* _WHAT TO DO_: Each line of the records that holds the word "screenshot" should be copied out.

* _DATASET ENTRIES_:
☆ ☆ ☆ ☆
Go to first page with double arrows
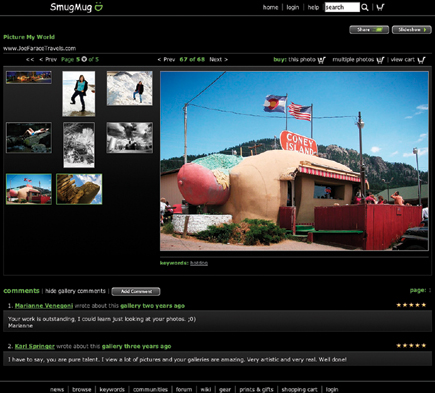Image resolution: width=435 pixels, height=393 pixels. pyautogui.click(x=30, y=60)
☆ ☆ ☆ ☆
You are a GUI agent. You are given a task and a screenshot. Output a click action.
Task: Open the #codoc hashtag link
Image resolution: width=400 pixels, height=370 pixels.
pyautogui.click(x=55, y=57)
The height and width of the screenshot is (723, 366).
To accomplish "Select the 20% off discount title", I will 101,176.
☆ ☆ ☆ ☆
* _THE COMPLETED TASK_:
You are a GUI agent. You are given a task and a screenshot. Output a click action.
The height and width of the screenshot is (723, 366).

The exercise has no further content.